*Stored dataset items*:
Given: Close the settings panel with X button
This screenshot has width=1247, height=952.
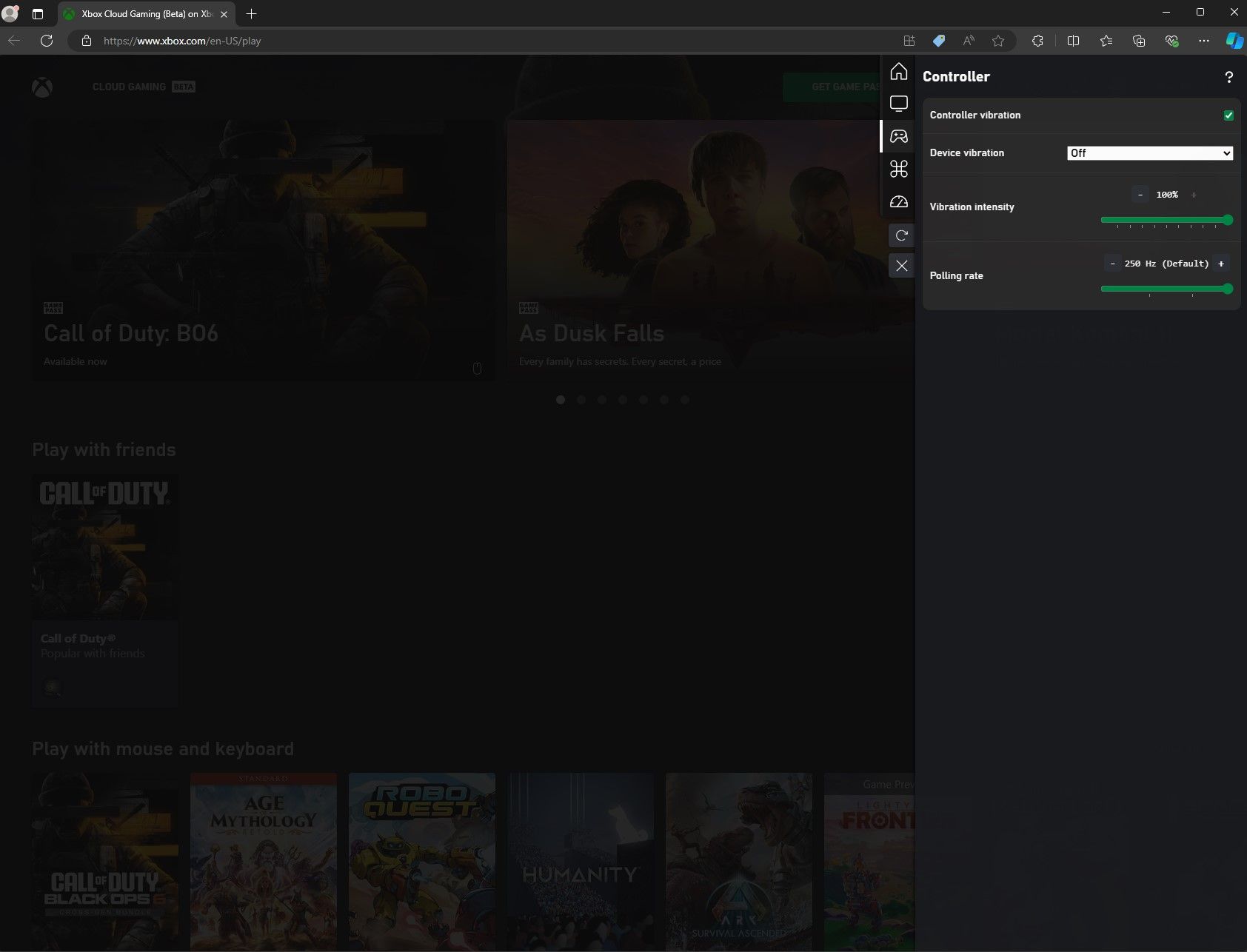Looking at the screenshot, I should pyautogui.click(x=901, y=266).
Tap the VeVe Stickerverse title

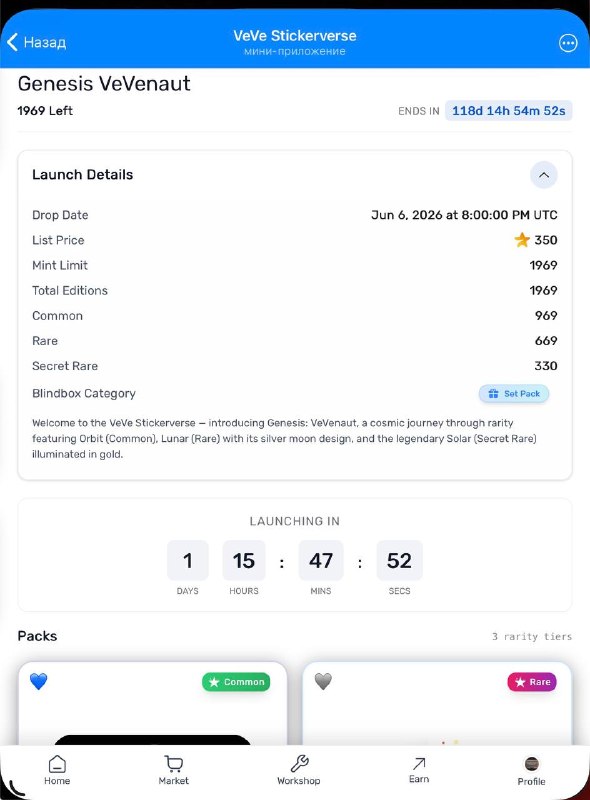[x=295, y=36]
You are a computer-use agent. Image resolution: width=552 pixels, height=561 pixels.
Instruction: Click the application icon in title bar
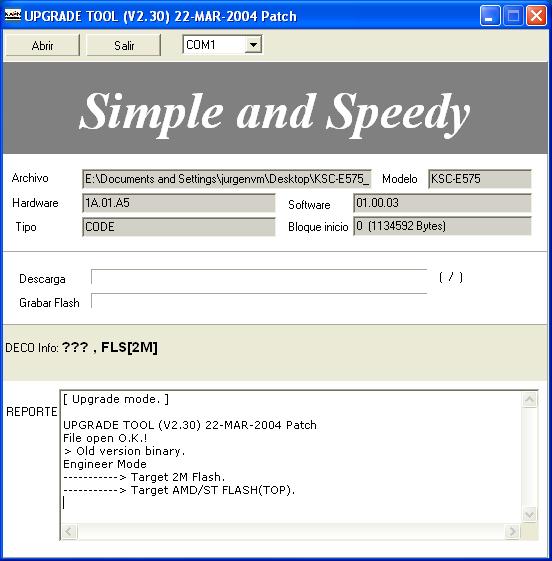click(13, 15)
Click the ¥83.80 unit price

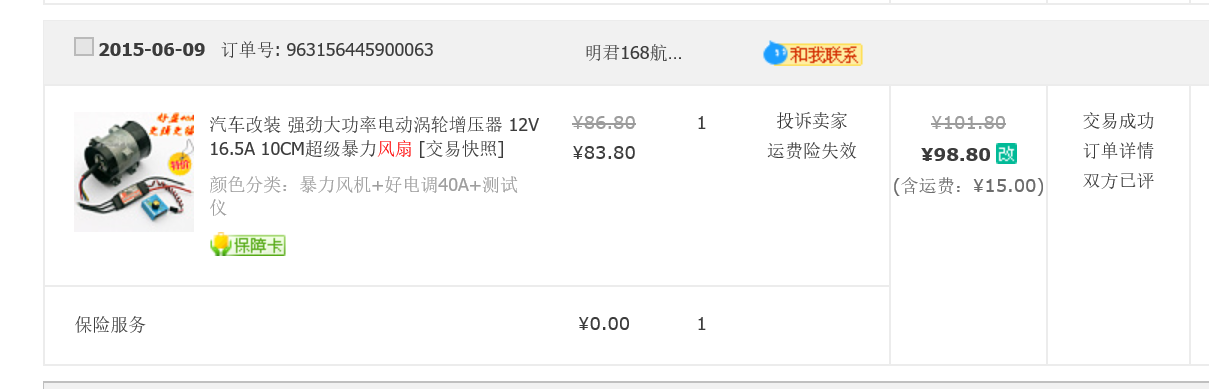coord(604,152)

*WHAT TO DO*: From the line containing "This screenshot has width=1247, height=952." down to the last line of the records above, repeat every line exactly and nothing else, dropping any pictures.

*ANSWER TO THIS EXERCISE*:
This screenshot has width=1247, height=952.
Looking at the screenshot, I should pyautogui.click(x=901, y=266).
Tap the VeVe Stickerverse title

[x=295, y=36]
You are a computer-use agent. Image resolution: width=552 pixels, height=561 pixels.
Instruction: Click the application icon in title bar
click(13, 15)
Click the ¥83.80 unit price

coord(604,152)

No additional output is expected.